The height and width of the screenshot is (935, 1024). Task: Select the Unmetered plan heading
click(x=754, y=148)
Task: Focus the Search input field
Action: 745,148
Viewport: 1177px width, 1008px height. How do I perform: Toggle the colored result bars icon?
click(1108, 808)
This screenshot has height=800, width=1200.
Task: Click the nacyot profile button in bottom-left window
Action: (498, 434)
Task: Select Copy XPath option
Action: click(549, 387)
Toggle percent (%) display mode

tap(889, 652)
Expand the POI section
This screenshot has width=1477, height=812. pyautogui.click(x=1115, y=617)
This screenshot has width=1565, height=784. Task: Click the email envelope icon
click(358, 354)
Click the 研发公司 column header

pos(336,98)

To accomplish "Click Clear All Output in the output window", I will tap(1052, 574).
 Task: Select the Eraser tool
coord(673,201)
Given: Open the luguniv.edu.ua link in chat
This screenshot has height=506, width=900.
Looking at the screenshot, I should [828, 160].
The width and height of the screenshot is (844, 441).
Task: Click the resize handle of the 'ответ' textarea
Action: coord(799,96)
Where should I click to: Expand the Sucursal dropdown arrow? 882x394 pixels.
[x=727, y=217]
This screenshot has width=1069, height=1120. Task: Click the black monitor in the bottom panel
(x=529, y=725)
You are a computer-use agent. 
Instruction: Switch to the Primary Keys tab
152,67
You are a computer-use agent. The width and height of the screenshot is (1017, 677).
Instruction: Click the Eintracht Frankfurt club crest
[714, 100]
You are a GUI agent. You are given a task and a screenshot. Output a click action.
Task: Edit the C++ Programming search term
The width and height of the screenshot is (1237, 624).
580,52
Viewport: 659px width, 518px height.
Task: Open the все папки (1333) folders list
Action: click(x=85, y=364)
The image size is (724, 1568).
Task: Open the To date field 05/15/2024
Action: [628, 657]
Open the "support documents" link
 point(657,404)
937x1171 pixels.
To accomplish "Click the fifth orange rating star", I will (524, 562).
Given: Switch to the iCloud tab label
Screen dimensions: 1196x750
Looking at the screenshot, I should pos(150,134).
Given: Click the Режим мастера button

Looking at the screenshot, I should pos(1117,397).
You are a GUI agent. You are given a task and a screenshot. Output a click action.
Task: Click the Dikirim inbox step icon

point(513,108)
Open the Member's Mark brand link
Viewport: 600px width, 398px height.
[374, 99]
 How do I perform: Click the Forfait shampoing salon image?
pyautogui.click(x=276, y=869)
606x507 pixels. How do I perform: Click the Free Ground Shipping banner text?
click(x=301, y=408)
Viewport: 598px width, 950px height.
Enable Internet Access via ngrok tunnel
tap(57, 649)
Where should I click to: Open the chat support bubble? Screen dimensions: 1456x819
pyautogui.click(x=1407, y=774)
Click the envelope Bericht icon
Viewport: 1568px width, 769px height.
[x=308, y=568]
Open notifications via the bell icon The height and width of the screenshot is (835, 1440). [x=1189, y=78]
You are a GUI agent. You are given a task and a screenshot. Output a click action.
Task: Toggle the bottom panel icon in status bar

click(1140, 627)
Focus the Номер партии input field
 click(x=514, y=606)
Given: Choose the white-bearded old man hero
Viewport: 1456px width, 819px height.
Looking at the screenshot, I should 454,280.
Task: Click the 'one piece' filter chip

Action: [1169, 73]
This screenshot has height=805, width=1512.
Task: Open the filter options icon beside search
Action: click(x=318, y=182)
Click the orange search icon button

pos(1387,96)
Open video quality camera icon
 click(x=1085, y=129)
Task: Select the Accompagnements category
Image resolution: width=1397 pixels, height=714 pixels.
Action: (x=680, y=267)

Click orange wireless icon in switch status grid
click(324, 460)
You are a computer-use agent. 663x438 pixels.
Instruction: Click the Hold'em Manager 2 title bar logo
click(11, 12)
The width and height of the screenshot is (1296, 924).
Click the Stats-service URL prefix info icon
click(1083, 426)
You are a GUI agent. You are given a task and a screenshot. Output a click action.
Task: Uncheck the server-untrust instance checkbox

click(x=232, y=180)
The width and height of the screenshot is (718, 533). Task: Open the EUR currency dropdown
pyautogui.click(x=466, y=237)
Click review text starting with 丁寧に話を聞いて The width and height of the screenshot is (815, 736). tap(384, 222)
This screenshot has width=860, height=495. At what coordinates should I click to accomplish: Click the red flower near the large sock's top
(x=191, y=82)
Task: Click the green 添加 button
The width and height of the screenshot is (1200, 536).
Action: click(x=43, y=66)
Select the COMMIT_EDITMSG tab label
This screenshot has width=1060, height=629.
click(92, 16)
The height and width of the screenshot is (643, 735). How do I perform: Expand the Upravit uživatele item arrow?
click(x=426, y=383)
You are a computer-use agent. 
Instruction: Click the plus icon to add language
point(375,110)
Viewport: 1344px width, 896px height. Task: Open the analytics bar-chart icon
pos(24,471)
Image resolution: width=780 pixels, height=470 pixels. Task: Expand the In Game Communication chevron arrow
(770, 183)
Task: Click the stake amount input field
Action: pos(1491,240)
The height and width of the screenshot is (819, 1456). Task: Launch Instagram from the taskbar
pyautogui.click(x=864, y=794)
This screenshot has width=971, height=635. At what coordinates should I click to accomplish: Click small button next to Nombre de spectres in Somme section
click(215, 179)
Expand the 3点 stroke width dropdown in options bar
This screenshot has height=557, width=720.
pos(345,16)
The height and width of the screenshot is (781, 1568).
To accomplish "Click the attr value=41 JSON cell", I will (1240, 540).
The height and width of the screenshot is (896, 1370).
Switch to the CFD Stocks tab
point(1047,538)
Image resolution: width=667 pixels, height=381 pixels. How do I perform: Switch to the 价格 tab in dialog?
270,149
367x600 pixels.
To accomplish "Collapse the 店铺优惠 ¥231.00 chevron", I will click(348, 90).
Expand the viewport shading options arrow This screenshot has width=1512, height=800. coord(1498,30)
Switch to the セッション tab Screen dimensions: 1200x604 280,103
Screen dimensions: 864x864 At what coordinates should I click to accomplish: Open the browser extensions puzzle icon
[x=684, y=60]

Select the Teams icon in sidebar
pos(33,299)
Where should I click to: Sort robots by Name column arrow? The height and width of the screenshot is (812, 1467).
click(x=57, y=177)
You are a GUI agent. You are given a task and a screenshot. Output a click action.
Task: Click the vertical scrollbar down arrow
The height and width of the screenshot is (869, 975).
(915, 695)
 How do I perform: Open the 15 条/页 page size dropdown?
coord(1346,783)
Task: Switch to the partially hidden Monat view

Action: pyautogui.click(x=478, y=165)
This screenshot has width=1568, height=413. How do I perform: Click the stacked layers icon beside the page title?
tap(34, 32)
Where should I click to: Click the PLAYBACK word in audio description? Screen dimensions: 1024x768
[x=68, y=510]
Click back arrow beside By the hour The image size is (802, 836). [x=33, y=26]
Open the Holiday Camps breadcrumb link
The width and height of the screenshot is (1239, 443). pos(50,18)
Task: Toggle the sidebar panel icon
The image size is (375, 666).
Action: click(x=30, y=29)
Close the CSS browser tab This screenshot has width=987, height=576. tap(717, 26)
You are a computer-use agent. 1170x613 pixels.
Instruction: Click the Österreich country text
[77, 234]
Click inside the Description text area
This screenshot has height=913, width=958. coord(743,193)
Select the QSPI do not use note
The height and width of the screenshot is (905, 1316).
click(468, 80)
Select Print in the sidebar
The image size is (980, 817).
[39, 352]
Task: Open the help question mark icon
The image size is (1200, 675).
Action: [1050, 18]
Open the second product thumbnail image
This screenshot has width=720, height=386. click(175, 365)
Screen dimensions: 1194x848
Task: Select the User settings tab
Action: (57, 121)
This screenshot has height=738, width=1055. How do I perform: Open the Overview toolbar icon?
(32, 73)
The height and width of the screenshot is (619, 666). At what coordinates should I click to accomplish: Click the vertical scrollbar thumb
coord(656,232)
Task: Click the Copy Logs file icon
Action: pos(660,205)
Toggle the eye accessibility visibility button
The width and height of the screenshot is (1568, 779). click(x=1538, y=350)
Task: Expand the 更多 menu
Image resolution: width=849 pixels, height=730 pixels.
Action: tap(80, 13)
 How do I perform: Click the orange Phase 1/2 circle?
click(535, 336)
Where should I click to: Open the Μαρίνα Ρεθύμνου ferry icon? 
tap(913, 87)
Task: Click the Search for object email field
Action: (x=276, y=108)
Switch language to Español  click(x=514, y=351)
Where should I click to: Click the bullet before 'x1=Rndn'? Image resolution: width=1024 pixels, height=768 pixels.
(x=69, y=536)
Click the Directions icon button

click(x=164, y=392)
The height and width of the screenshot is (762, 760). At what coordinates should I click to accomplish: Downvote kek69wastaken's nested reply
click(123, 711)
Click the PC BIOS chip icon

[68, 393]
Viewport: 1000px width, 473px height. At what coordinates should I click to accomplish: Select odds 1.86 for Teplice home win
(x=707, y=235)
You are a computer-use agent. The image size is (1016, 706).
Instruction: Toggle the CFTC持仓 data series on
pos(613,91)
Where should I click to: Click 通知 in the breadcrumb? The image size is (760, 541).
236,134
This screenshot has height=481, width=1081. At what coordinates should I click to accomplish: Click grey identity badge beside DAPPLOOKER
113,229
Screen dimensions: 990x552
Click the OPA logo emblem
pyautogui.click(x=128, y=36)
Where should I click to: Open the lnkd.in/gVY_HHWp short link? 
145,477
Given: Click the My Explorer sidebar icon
--
**OBJECTIVE:** Rewrite the items starting at the line that contains "Screen dimensions: 864x864" and ending at the line that contains "[x=68, y=510]", renaming "scrollbar" to "scroll bar" and leaving everything else unchanged.

**RESULT BELOW:**
Screen dimensions: 864x864 At what coordinates should I click to accomplish: Open the browser extensions puzzle icon
[x=684, y=60]

Select the Teams icon in sidebar
pos(33,299)
Where should I click to: Sort robots by Name column arrow? The height and width of the screenshot is (812, 1467).
click(x=57, y=177)
You are a GUI agent. You are given a task and a screenshot. Output a click action.
Task: Click the vertical scroll bar down arrow
The height and width of the screenshot is (869, 975).
(915, 695)
 How do I perform: Open the 15 条/页 page size dropdown?
coord(1346,783)
Task: Switch to the partially hidden Monat view

Action: pyautogui.click(x=478, y=165)
This screenshot has width=1568, height=413. How do I perform: Click the stacked layers icon beside the page title?
tap(34, 32)
Where should I click to: Click the PLAYBACK word in audio description? Screen dimensions: 1024x768
[x=68, y=510]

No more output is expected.